Was the project hard to get off the ground?
AØ: Six years in the making. Our producers, Toolbox, have been very good, in the light of us two being first-time directors, the film belonging to that genre, and the form we wanted to use to tell that story. The Danish Film Institute has also been grand in giving its full support, not least of the moral kind.

FLH: We’re kind of happy that it’s been a bit hard. Because it’s supposed to be hard to make a film, not least one like ours, and we passed the test. We got a decent budget, not enormous but handsome, even though this genre demands a bit of money. And we managed to make a virtue of our lack of means. We became very efficient and focused in the process.

The housing area, Svalegården (“Swallow Farm”) is not just a character in itself, but also created especially for this film, as it doesn’t exist in reality. How did you work this out?
FLH: We went around and shot in different areas in order to put this fictional place together. The main reason for this was that we didn’t want people, Danes at least, to pinpoint a specific area and say “Aha, these things happen here”. The different places also offered many solutions that became ideal for the shoot. You can go in through one door and out of another one in all sorts of ways.

Who does what, of the two of you?
FLH: We’ve prepared a lot beforehand so that we’re a little like two bodies with one voice on set. Before a shoot we would discuss the upcoming scene from every conceivable angle and compare opinions and then see how far we could take it. On the day of the shoot, we knew exactly how the dialogue should sound and how the set should look. And it often meant that we got twice the time to work things out with the team, because we were two directors, not just one.

AØ: Frederik has dealt more with direction and I have mainly been writing in the past, so there are certainly things that one of us is better at than the other, but this just makes us complete as a unit. It’s been a challenge, but for all the right reasons.

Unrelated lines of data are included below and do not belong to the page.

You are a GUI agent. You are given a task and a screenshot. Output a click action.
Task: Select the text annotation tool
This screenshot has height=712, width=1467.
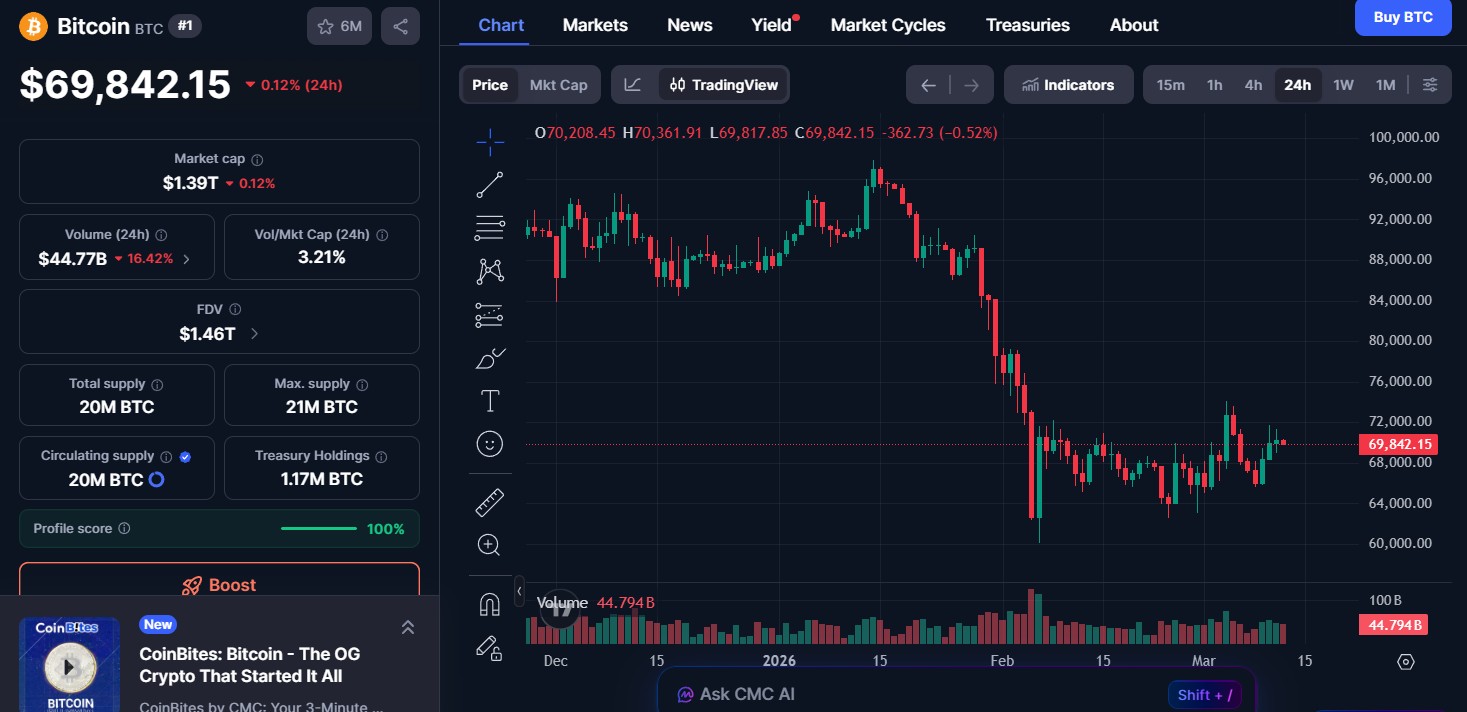coord(489,399)
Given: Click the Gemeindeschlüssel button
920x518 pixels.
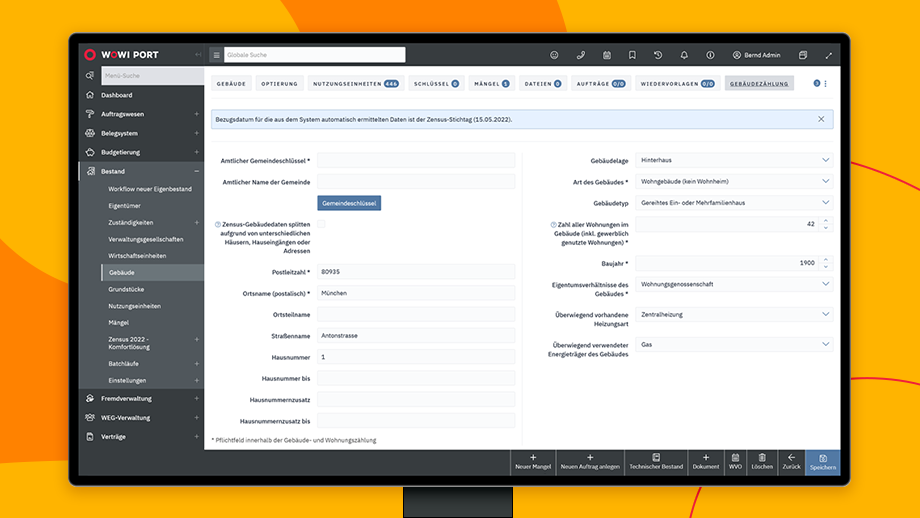Looking at the screenshot, I should [x=349, y=203].
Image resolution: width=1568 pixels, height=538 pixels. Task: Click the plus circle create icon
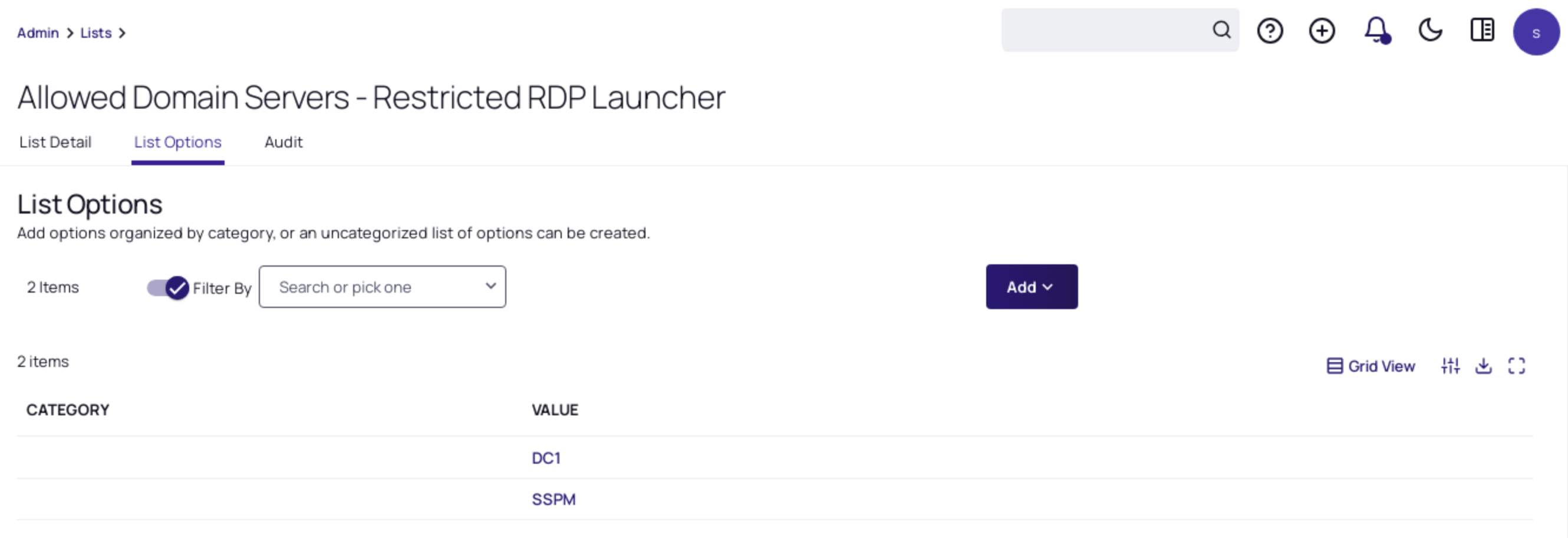1322,31
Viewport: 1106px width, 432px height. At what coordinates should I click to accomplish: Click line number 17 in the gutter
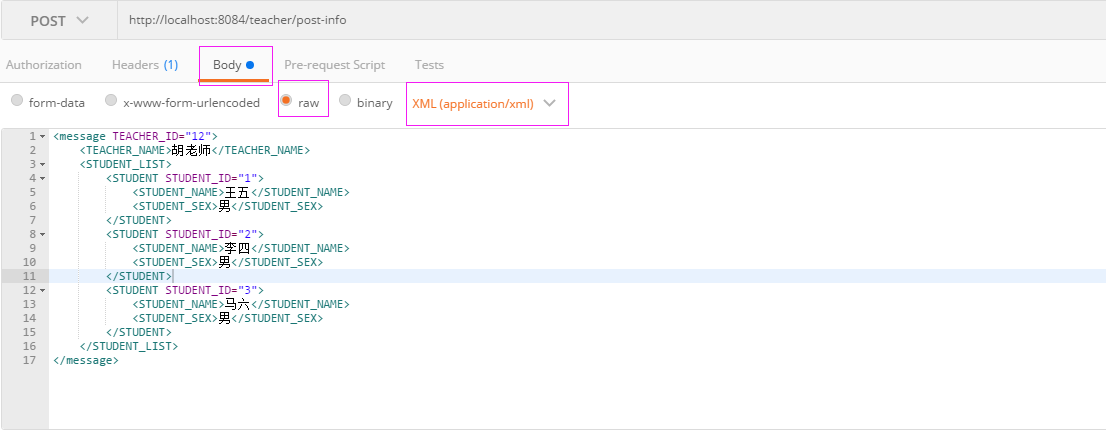[x=30, y=360]
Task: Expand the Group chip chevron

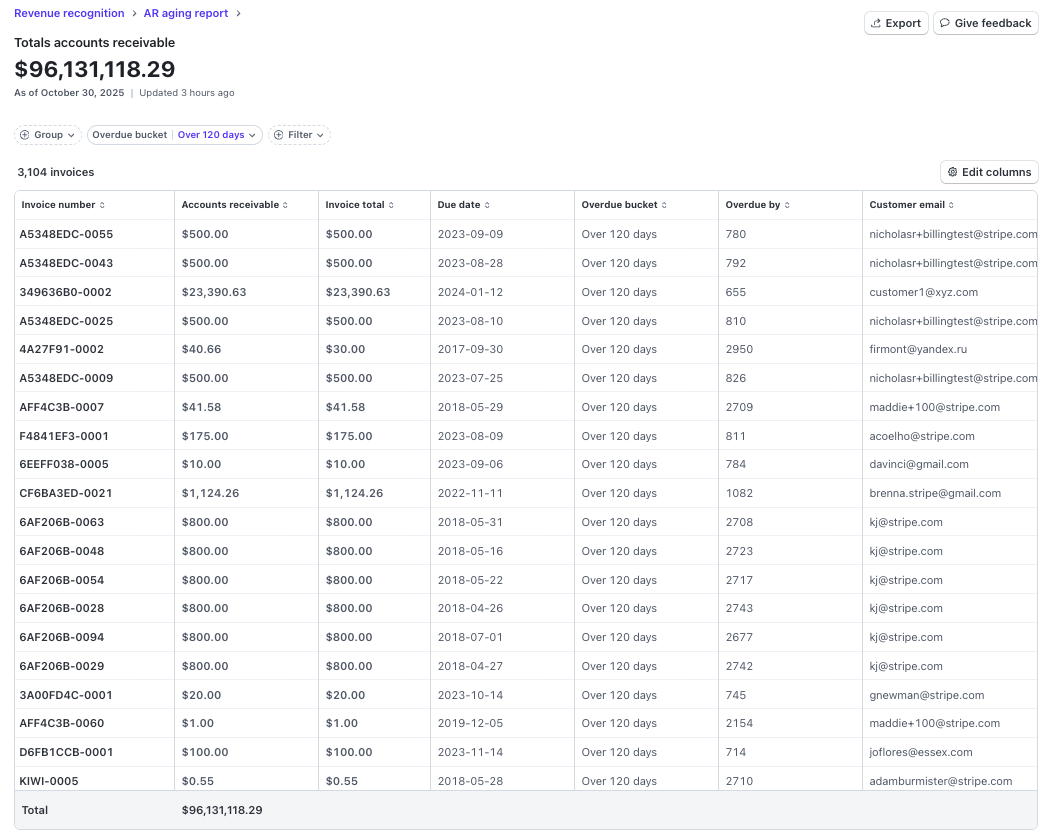Action: 71,135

Will you work as a pair again one day?
FLH: We certainly plan to, a lot. We’ve known each other for a long time and learnt so much from it.

You’re probably aware of the parallel between the young immigrant in Shorta who dies from a supposed act of police brutality, and the death of George Floyd in the US which sparked riots. Given the production timeline of your film, it’s a coincidence, right?
FLH: Pure coincidence. We’ve taken inspiration from a Danish incident, involving a young left-wing activist who was abused by three policemen on New Year’s Eve 1992 and got permanent brain damage. What strikes us with this Floyd parallel is how tragically current these cases are, almost 30 years later.

AØ: You can definitely get disheartened, but I hope that our film shows a little empathy in the end and that we’re all human, whether you’re a Danish cop or Ali from Svalegården. We do have some hope, at least.